A Look into Shop Emergency Plans and Safety Precautions 

June 2024

The fabricator’s shop floor is unlike any other environment because it constantly changes. Therefore, emergency plans must be established and updated with any changes to the shop. 

According to OSHA 1910.38(c), Emergency action plans — Minimum elements of an emergency action plan, an emergency action plan must include, at a minimum, the following: 

• Procedures for reporting a fire or other emergency; 

• Procedures for emergency evacuation, including type of evacuation and exit route assignments; 

• Procedures to be followed by employees who remain to operate critical plant operations before they evacuate; 

• Procedures to account for all employees after evacuation; 

• Procedures to be followed by employees performing rescue or medical duties; and 

• The name or job title of every employee whom other employees may contact for more information about the plan or an explanation of their duties under the plan. 

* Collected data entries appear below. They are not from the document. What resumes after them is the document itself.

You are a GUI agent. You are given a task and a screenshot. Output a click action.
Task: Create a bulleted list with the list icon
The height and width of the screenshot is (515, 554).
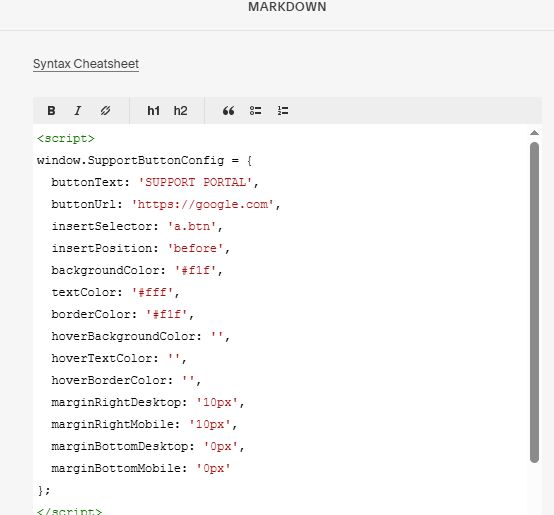(x=255, y=111)
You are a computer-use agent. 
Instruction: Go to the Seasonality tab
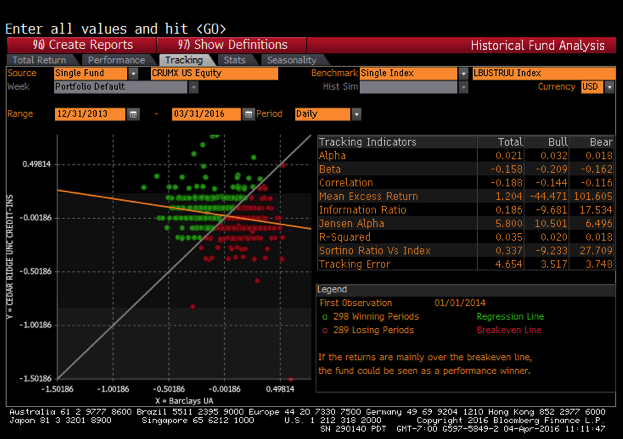point(289,60)
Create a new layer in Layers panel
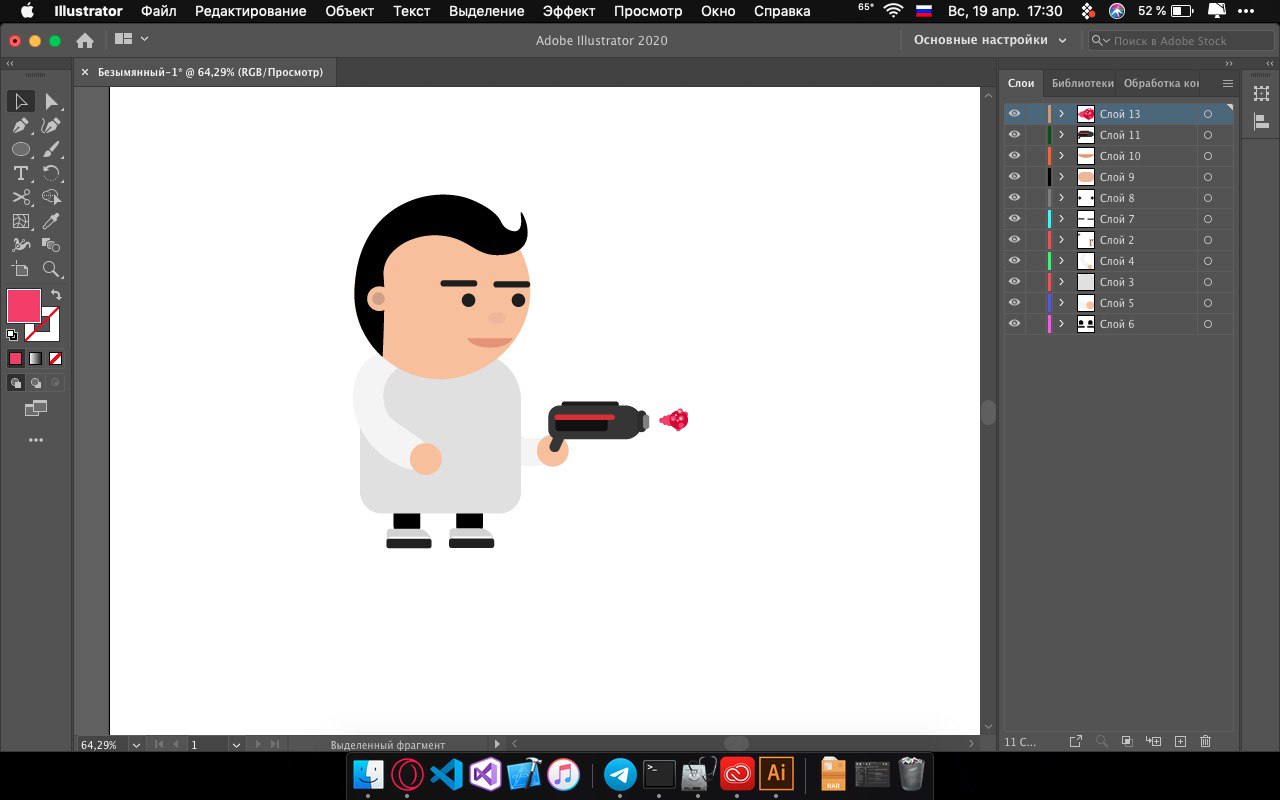This screenshot has width=1280, height=800. 1180,742
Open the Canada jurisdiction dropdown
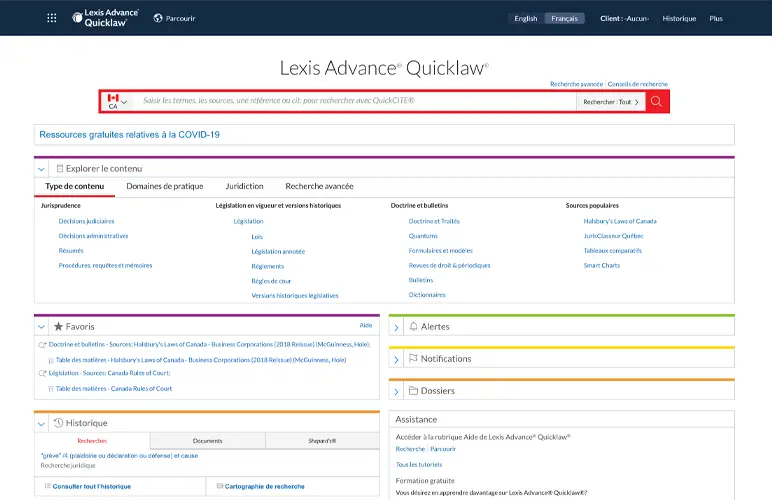This screenshot has height=500, width=772. [116, 102]
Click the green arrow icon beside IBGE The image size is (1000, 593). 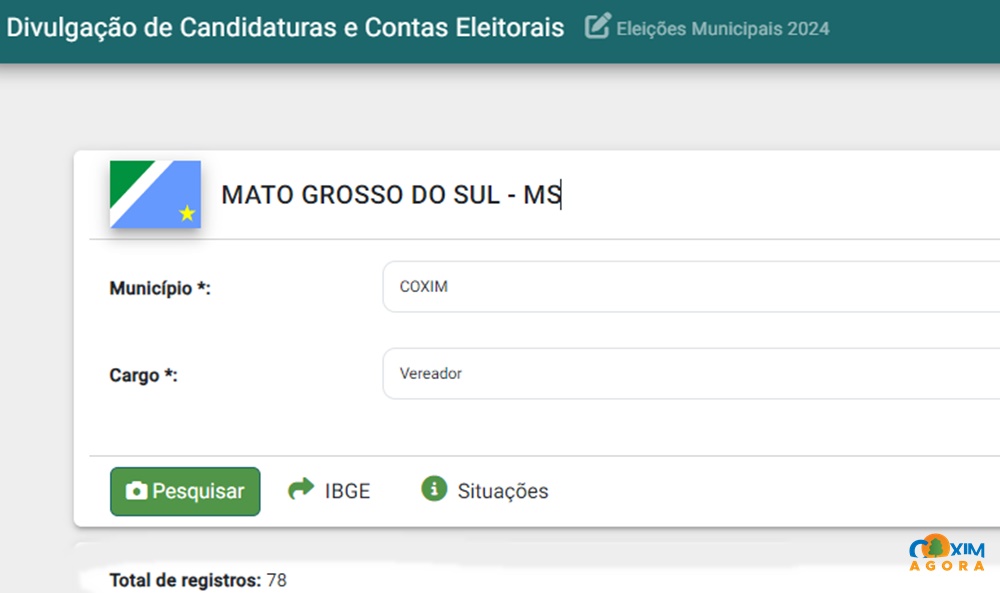(300, 489)
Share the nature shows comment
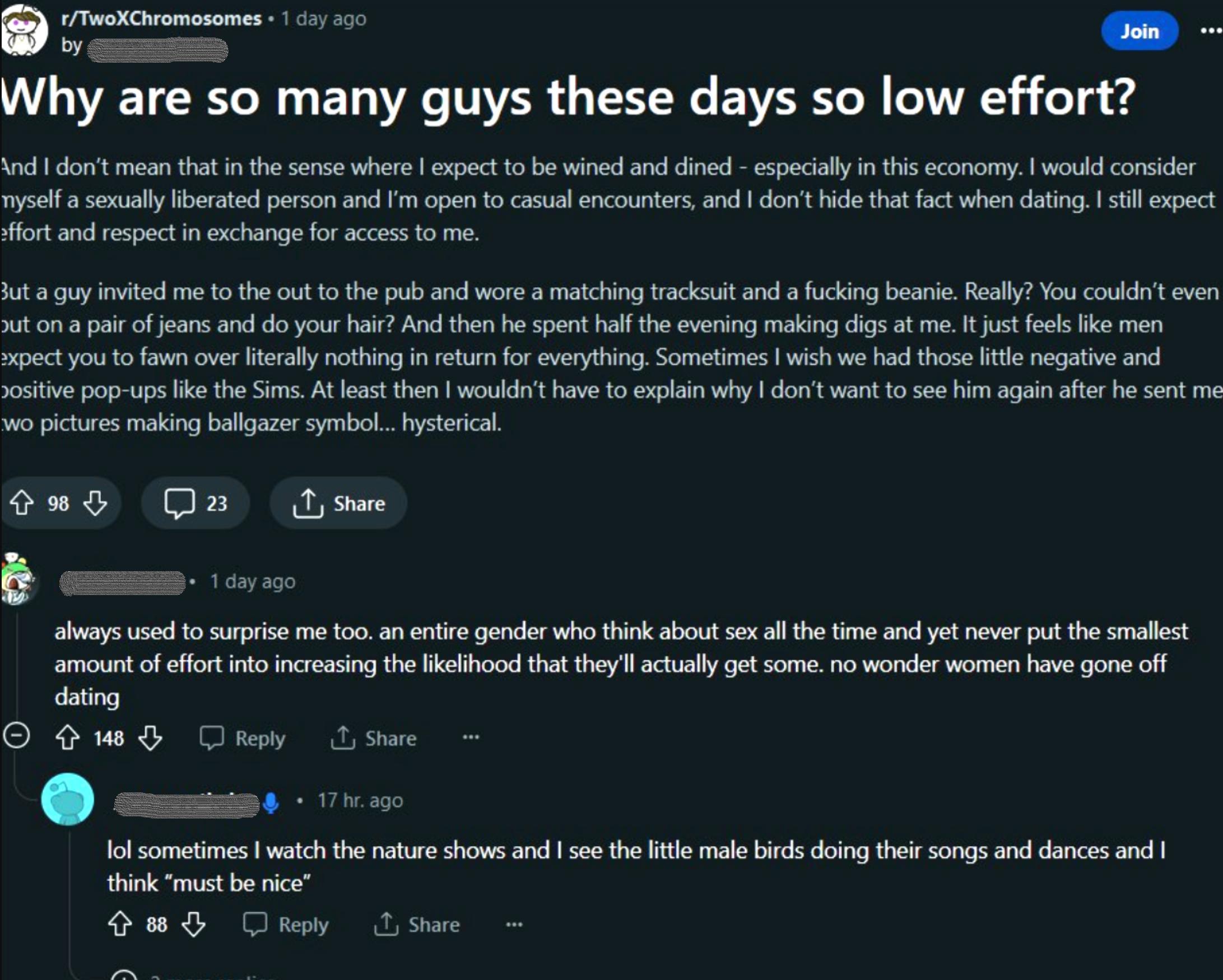 click(x=417, y=925)
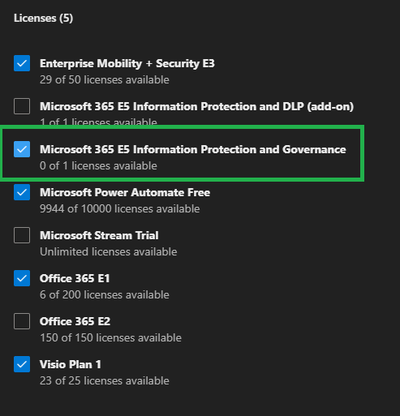The height and width of the screenshot is (416, 400).
Task: Check the Office 365 E2 checkbox
Action: click(x=22, y=321)
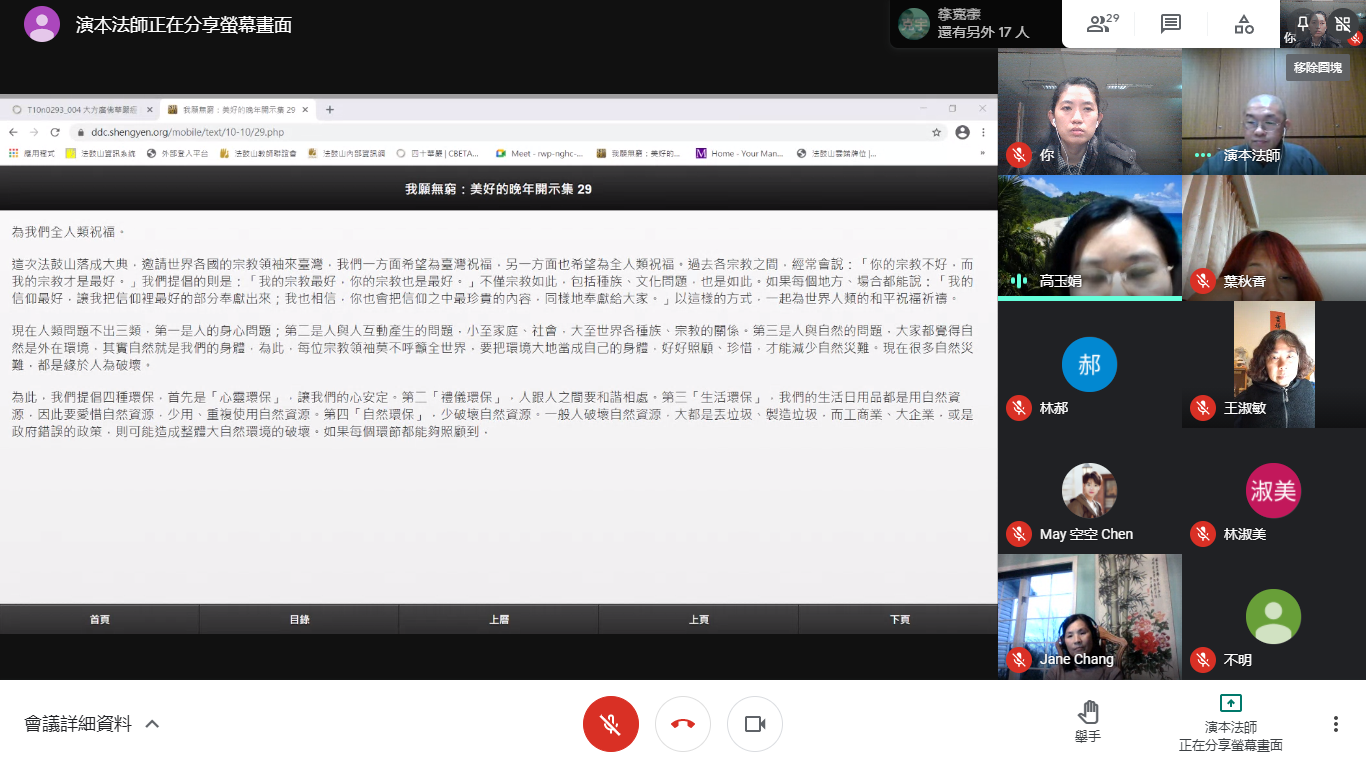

When Layouts Change So Must Your Plan 

Fabricated material alters the shop environment. A change to the number of workstations on the shop floor also alters the environment. Did you install a new piece of equipment that affects the exit route? All these scenarios call for an update to emergency plans — Fig. 1. 

OSHA 1910.34, Coverage and definitions, defines an exit route as “a continuous and unobstructed path of exit travel from any point within a workplace to a place of safety (including refuge areas).”

WD Jun 24 - A Look into Shop Emergency Plans and Safety Precautions
Fig. 1.jpg
Fig. 1 — An obstructed exit after the installation of new equipment.


Additionally, OSHA 1910.38(f)(3), Coverage and definitions—Review of emergency action plan, says an employer must review the emergency action plan with each employee covered by it when it is changed.  

Fire and Health Precautions 

Another important concern is if everyone knows where the nearest fire extinguisher is located as well as how to use it. If portable fire extinguishers are provided by the employer, OSHA 1910.157(g)(1), Portable fire extinguishers — Training and education, requires that the employer shall also provide an educational program to familiarize employees with the general principles of fire extinguisher use. Fire extinguishers should have a tag on them indicating when the last annual maintenance check was performed. The tag helps visually identify this maintenance for compliance with OSHA 1910.157(e)(3), Portable fire extinguishers — Inspection, maintenance and training. However, annual inspections aren’t the only requirement. Portable fire extinguishers should be visually inspected monthly per OSHA 1910.157(e)(2), Portable fire extinguishers — Inspection, maintenance and training. 

It is also a good idea to have members of the local fire department conduct a walk-through of your workplace so they are familiar with the layout and any potential hazards. This could help emergency services personnel be better prepared in the event of an emergency at their workplace. 

There are all sorts of rules and regulations in place intended to ensure you go home at the end of every workday, but work-related injuries and hazards are not the only events for which you should have an emergency plan. 

A quick internet search will show that year after year, in the United States, the leading cause of death is heart disease.  Does someone at your worksite know CPR? Does your job have an automated external defibrillator (AED)? 

According to the National Institutes of Health, emergency medical service (EMS) units average seven minutes from the time of a 911 call to arrival on the scene. That median time increases to more than 14 minutes in rural settings, with one out of ten encounters waiting almost a half hour for the arrival of EMS personnel. The cost of a CPR training class and an AED are less than the value you and your family would place on your life.  

Be Proactive

As an emergency medical technician (EMT), I am trained to deal with emergencies. That training was extensive and repetitive, and learning was reinforced by doing.  

As a welder, I am trained in how to weld. That training was extensive and repetitive, and learning was reinforced by doing. However, being a certified welder, just like being an EMT, is not a one-and-done certification event. It takes continued practice and training. 

Having an emergency action plan sitting on the shelf collecting dust does not qualify as being prepared for an emergency. It requires learning reinforced with doing. You will never regret being overprepared, but you will always regret being underprepared.